Cohabitation and self protection.

We are being told that despite average mortgage payments having fallen to 2003 levels, it is now more difficult for first time buyers to get a foot on the housing ladder according to a new survey by RBS.

The Ability to Buy Index makes pretty dire reading for first time buyers. With mortgages difficult to come by, save for those with significant deposits, the current increased costs of living and current uncertain economic climate most first time buyers will probably be sitting tight.

However many estate agents will tell you that it is a great time to buy with significant numbers of properties on books but too few buyers driving the prices down in certain areas.

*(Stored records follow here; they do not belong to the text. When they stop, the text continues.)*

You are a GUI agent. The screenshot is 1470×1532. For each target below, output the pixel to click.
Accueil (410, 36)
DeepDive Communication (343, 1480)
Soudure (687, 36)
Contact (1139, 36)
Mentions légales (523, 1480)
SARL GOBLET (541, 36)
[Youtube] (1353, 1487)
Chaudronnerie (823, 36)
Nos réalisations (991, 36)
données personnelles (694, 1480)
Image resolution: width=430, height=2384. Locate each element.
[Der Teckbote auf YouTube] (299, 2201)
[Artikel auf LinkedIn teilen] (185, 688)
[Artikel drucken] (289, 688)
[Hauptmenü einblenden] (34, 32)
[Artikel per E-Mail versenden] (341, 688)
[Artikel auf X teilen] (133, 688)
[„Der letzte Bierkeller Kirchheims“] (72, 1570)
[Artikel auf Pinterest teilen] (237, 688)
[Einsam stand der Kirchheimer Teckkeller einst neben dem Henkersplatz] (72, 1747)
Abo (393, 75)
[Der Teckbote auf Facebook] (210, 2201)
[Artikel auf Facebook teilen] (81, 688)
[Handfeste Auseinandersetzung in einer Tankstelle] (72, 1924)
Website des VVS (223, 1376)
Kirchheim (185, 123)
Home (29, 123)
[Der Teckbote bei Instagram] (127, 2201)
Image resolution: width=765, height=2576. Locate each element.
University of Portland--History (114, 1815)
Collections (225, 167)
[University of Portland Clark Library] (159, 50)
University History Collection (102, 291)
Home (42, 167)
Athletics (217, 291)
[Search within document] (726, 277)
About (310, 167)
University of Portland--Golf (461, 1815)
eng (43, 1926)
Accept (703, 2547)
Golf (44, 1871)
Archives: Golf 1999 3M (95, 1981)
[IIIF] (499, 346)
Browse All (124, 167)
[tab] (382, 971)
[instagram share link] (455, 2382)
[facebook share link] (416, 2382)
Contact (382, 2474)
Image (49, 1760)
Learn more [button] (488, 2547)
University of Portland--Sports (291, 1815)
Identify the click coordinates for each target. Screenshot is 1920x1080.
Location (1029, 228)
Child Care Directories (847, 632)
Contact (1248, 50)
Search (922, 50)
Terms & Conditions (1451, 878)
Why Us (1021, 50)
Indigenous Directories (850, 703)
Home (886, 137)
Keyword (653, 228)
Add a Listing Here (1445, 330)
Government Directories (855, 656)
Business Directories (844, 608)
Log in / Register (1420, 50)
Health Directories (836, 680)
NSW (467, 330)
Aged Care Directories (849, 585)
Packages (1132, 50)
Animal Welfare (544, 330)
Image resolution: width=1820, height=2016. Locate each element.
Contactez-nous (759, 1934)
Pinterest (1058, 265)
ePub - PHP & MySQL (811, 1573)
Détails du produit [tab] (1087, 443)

But for those many individuals who decide as a couple to take the plunge, there is the legal minefield of how to own the property and in what shares. Most couples may be able to have a joint deposit which they have saved together, or agree to put the same amount into a property as the deposit. But in my experience this is rare. Most couples have different resources, either through family wealth or different lifestyles. Typically a female partner will have more money to invest than her male partner.

The couples incomes may also be different. So how do we advise a couple to own a property? We ask them to consider the unthinkable, their relationship breaking down. Their faces drop and even more so if we have to ask one party to leave the room so that the other may have independent advice if they stand to lose upon the proposed arrangement.

The best advice is that they consider a written agreement as to their shares in property ownership yet it is estimated that only 15% of couples have an agreement. Many agreements are compulsory across European jurisdictions and will clearly avoid costly litigation in the future.

We point out the findings by the Supreme Court in Jones v Kernott where eventually Mrs Jones walked away with a 90% share of the jointly owned property but highlighted the urgent need for this area of the law to be reformed as it took four different hearings in four different courts and significant expense to still leave many without agreements at the mercy of the Judiciary.